A significant reduction or increase in either parent’s income could merit a modification as well, though, courts will penalize a parent who intentionally earns less to minimize their child support obligation. Texas Family Code §154.0655 allows a court to impute the income they believe a parent could be earning, based on their work history, education, and skills, when calculating child support.
Whenever a court considers a matter involving children, it decides based on the child’s best interest standard. Child support modification must pass this test even when the parents agree that a modification is appropriate.
The child’s best interest means the outcome that supports the child’s physical, mental, and emotional well-being, educational attainment, and continued relationship with both parents. Although it might seem counterintuitive, a court could find a reduction in child support is in a child’s best interest if the reduction allows the paying parent to be more involved in the child’s life and the child will not suffer a significant change in lifestyle.

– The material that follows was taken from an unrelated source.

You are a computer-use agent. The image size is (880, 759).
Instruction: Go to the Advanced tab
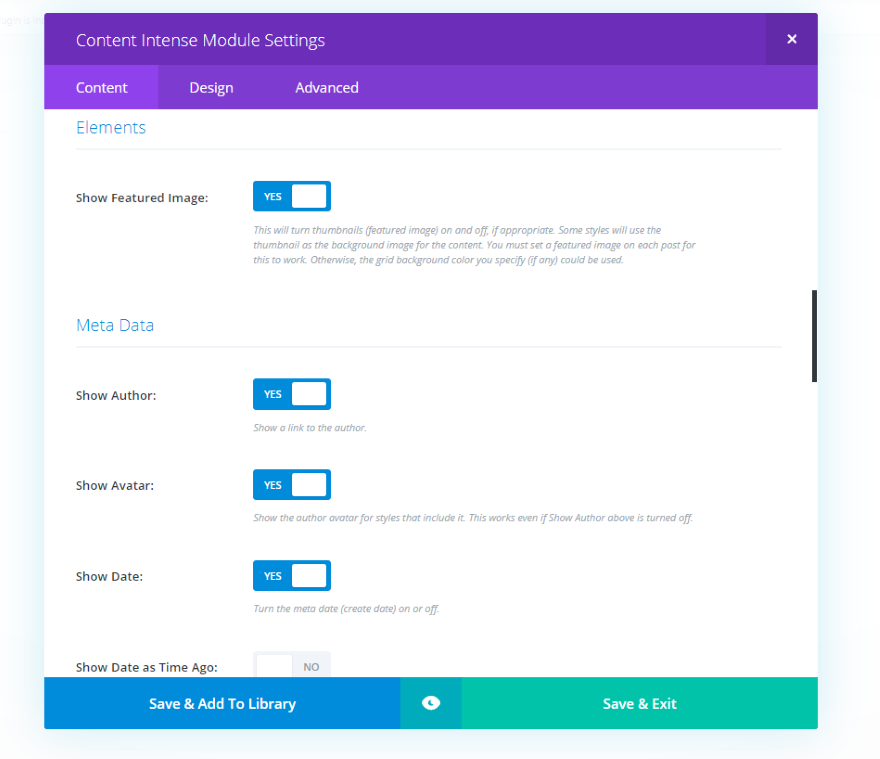[326, 87]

Determining the children’s best interest requires a court to weigh various factors, depending on the circumstances. An experienced lawyer in Pearland could help a parent or couple present a case that a specific child support modification is or is not in a child’s best interest.
Child support arrangements that served their purpose well when a couple first separated might not be ideal as the child grows and develops. Parents’ circumstances also change, which could affect how much they can or should pay.
If your child support agreement is no longer working for you, it is possible to seek a modification if you can prove the change supports your child’s best interest. Get in touch with a Pearland child support modification lawyer at Angela Faye Brown & Associates to discuss your specific situation and find out how our team could help. Call today.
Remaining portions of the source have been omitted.